> STATED TASK: Present the items from the first line through the line containing "tap(902, 480)" as a Markdown table with the columns Row and Line, numbering each line and skipping blank ones.

Start of SUPPLIED DATA

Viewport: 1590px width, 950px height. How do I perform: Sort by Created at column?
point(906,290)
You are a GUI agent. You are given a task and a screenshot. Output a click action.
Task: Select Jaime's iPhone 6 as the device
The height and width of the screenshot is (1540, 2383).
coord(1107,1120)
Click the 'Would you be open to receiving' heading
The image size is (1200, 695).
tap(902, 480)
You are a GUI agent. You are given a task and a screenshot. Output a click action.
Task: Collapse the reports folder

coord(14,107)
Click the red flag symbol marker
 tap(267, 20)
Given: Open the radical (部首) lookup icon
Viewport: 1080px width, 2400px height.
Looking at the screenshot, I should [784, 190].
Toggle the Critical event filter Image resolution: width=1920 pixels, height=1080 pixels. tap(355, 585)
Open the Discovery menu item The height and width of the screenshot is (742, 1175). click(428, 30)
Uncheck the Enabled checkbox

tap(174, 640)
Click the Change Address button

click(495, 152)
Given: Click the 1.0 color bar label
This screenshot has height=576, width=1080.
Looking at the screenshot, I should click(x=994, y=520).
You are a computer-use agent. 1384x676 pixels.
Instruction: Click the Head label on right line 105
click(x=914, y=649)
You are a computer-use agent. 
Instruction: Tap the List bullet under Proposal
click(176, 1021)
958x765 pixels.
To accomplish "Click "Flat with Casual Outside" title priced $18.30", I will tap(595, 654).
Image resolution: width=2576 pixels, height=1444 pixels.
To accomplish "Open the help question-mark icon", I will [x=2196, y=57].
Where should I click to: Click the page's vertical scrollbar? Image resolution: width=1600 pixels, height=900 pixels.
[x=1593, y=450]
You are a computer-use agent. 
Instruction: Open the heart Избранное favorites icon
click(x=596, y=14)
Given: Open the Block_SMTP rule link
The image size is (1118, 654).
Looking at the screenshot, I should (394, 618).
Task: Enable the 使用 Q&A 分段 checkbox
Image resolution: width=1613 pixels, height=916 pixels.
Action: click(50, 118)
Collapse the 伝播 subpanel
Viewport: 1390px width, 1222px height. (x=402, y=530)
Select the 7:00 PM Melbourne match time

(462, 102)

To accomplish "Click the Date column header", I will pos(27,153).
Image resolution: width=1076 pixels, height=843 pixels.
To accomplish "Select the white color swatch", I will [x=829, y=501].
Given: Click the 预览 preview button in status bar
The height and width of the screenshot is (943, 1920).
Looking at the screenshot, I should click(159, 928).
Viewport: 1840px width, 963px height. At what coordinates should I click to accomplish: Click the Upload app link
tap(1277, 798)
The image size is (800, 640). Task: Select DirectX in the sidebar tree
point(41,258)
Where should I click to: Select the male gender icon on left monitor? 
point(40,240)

End of SUPPLIED DATA

> COMPLETE ANSWER:
| Row | Line |
|---|---|
| 1 | Viewport: 1590px width, 950px height. How do I perform: Sort by Created at column? |
| 2 | point(906,290) |
| 3 | You are a GUI agent. You are given a task and a screenshot. Output a click action. |
| 4 | Task: Select Jaime's iPhone 6 as the device |
| 5 | The height and width of the screenshot is (1540, 2383). |
| 6 | coord(1107,1120) |
| 7 | Click the 'Would you be open to receiving' heading |
| 8 | The image size is (1200, 695). |
| 9 | tap(902, 480) |